I know, it isn’t for everyone. But if you need to typeset a math symbol, you need it to be easy to enter and correctly formatted. Moodle has a built-in capability to interpret math symbols using the LaTeX typesetting language.

All that’s needed are double dollar signs, like in this little example: I created an assignment call “latex sample” and typed the following in the assignment description:

The coefficient of $$x^2$$ is $$\pi$$.

That displays in Moodle as

## If you aren’t familiar with LaTeX:

Here is my top-ten list of most needed LaTeX symbols.
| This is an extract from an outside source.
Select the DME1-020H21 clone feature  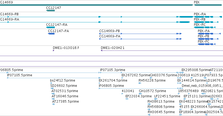tap(162, 51)
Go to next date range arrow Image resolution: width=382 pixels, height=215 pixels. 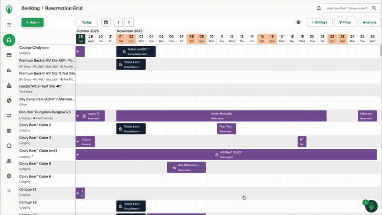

- Subscripts use _ (underscore): $$a_1$$, $$H_a$$, $$k_s$$, etc
- Exponents and superscripts ^ (caret): $$x^2$$, $$e^x$$, etc
- Greek letter are preceded by \ (backslash): $$\pi$, $$\alpha$$, $$\mu$$ etc
- Fractions use a special construct: $$ \frac{ }{ } $$ For example “pi over 2” would be entered as $$ \frac{\pi}{2}$$
- Numbers and lots of symbols correspond to their typical keyboard symbol: prime = apostrophe, absolute value = vertical bar on backslash key $$ |x| $$, parens = (), as well as the operators +, –
- Integrals use the construction $$ \int $$, for example $$ \int_a^b f(x) dx $$
- Multiplication: use \cdot like this $$ x \cdot x^2 = x^3 $$
- If you want an old-fashioned “multiply by” symbol, use $$ 3 \times 2 = 6 $$
- If you want an old-fashioned “divided by” symbol, use $$ 6 \div 2 = 3 $$
- Beware of Percent Sign and literal Dollar Sign: They need to have a backslash $$ 21\% $$ and $$ \$21.99 $$.
- As suits this extra tip: infinity is entered with this sad misspelling: $$ \infty $$.